Sorry I didn't see your post till now. We are pretty much out of the cattle business. We plan to buy 150 head or so to feed up the corn in the silo but that won't be till after harvest. Now I look out the office and see weeds in the yards. I do miss seeing cattle in the yards but it has been bad for us the last couple years. There are many empty lots around here especially with the smaller feeders like us. I hope things will go well for you and everyone else that has calves to sell.
 
I can't remember if you had cow/calf and fats or what. I'm very impatiently waiting for hubby to get some of the cattle equipment ready to sale but he has been so busy with the crops. One item I hope goes soon is our brand new Meyer vertical beater manure spreader. It was used one fall and I hate making payments on something we don't even use!! Oh well that's the way it goes. One good thing is that I don't have to help work cattle when the flies or at their best!!
 
Man you are serious about no calves if your selling your manure spreader... Do you have it consigned?? Is it a pull type or on a truck??(I'm not up on my spreaders.) I know of a guy who is looking......
We are in the process of selling our corn.... Corn is hard to keep over the summer as it's loosing it's condition... And we need the bin room. Hope your crops are doing well then too... What corn and soybeans??
 
Katrina, I am curious about your corn comment. It really doesn't store well and old crop needs to be moved with in a time period? Too cold to grow corn where I live but it really competes and holds down the feed barley price when there is an abundance of it. Right now train loads of corn and DDS are pressuring old crop barley.
 
Pull type spreader, it holds 750 bu. of you know what. Corn and beans are looking great. My tomatoe plants are shoulder height. It has been tough on the guys with hay to put it up right. Grass is so green for July. Take care, Feeder
 
per said:
Katrina, I am curious about your corn comment. It really doesn't store well and old crop needs to be moved with in a time period? Too cold to grow corn where I live but it really competes and holds down the feed barley price when there is an abundance of it. Right now train loads of corn and DDS are pressuring old crop barley.

__________________________________________________

EXERCISE SET
a: Could you give the forum thread again from "Man you are" to "corn and soybeans??", updating "bin room" to "storage space"?
b: Could you condense the forum thread paragraph that begins "I can't remember if you had" into a short bulleted list that keeps its main facts?
Answer using only the forum thread, with no outside knowledge.

ITEMS
__________________________________________________

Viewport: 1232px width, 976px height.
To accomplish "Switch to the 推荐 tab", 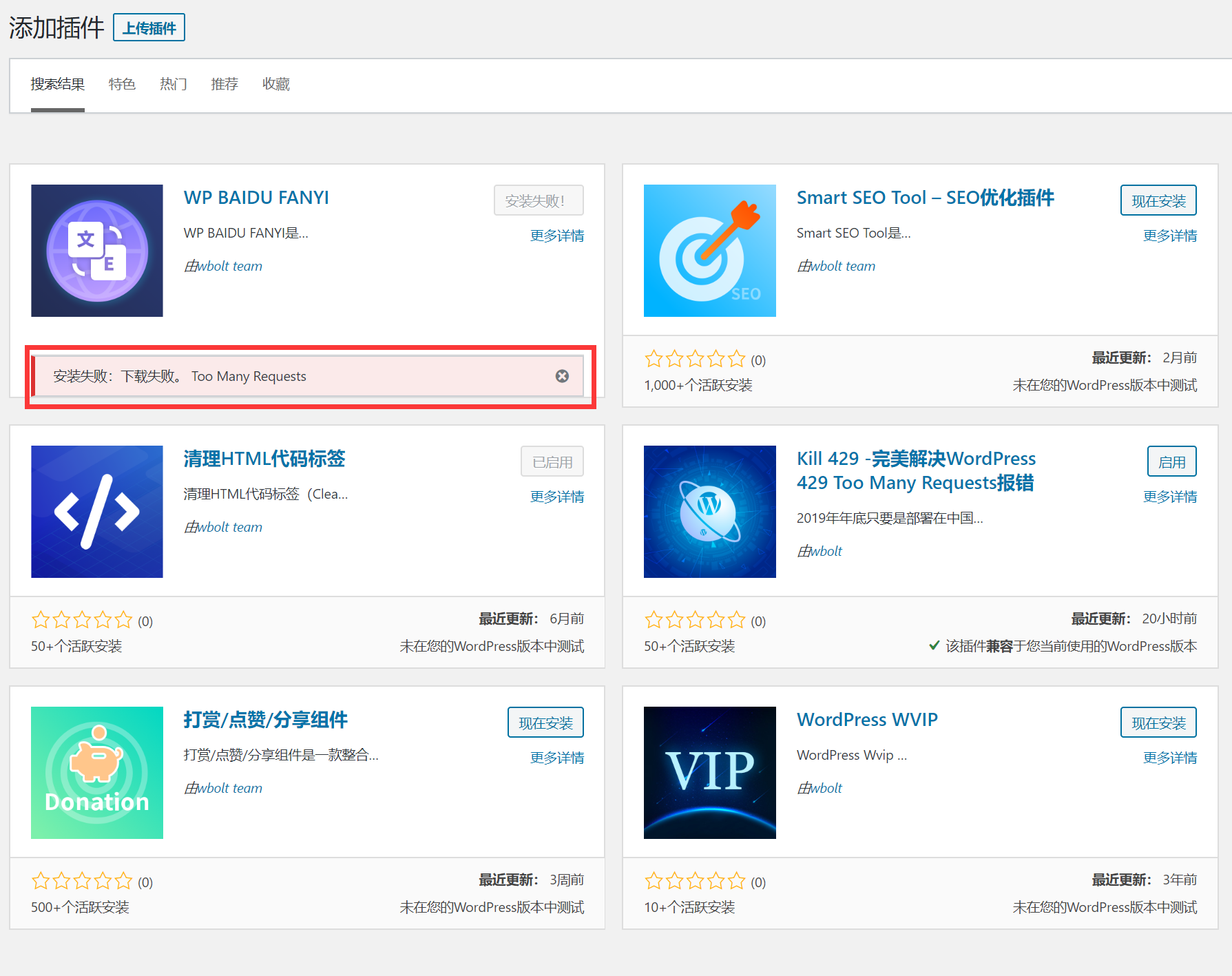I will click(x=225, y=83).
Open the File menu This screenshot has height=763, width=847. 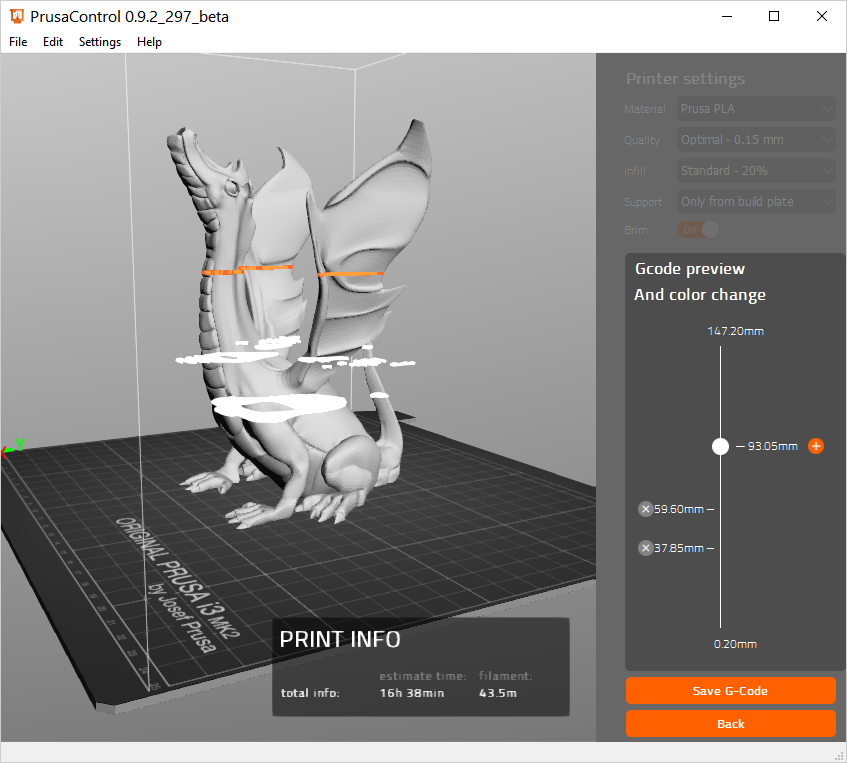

__________________________________________________

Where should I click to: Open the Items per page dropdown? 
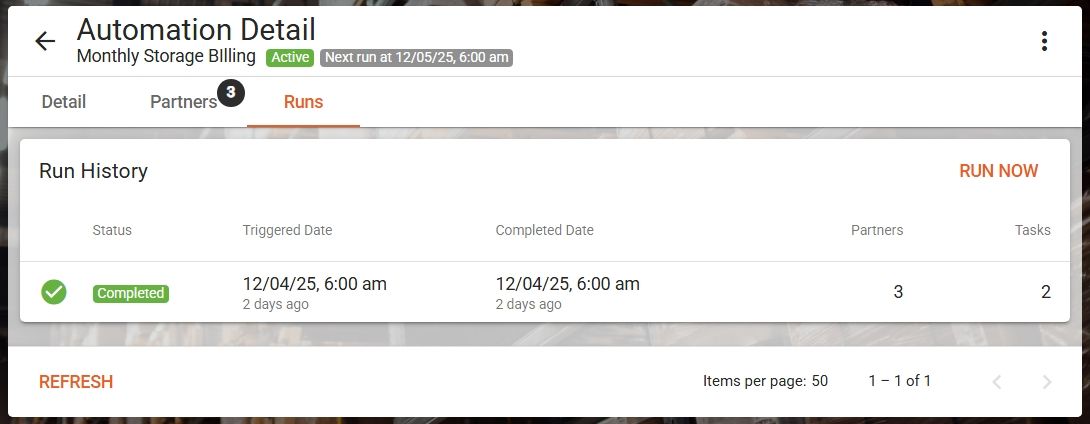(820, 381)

__________________________________________________

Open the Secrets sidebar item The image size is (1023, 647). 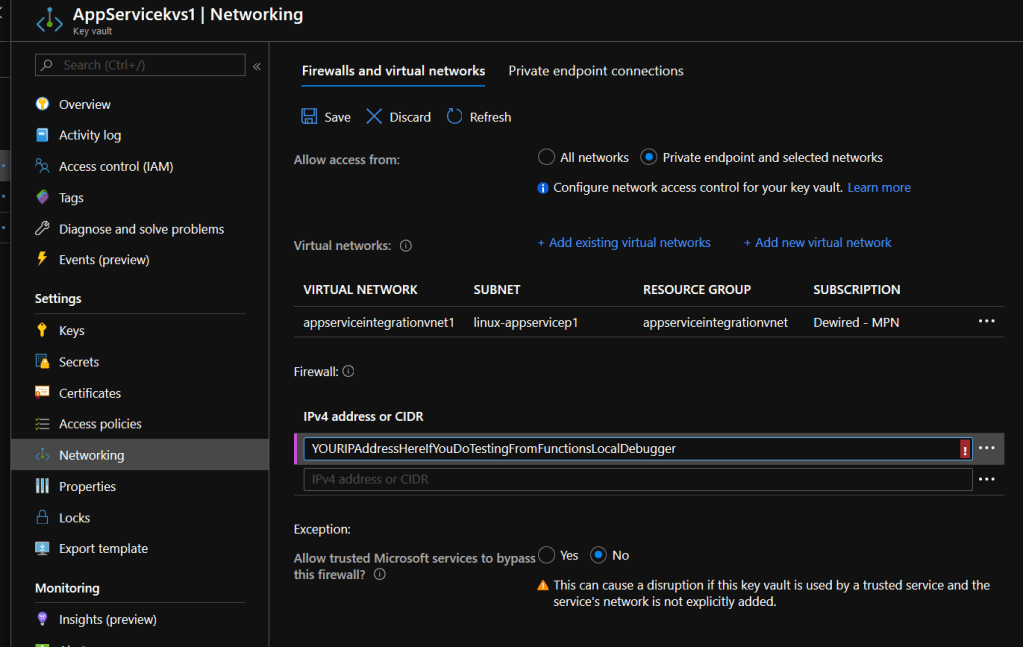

__________________________________________________

RESULTS OF THE TASKS
a:
Man you are serious about no calves if your selling your manure spreader... Do you have it consigned?? Is it a pull type or on a truck??(I'm not up on my spreaders.) I know of a guy who is looking......
We are in the process of selling our corn.... Corn is hard to keep over the summer as it's loosing it's condition... And we need the storage space. Hope your crops are doing well then too... What corn and soybeans??

b:
- The writer can't recall whether the other person had cow/calf or fats.
- The writer is impatiently waiting for hubby to ready cattle equipment for sale, but he has been busy with the crops.
- The writer hopes their brand new Meyer vertical beater manure spreader sells soon. It was used only one fall, and the writer hates making payments on it.
- One upside is that the writer no longer has to help work cattle during fly season.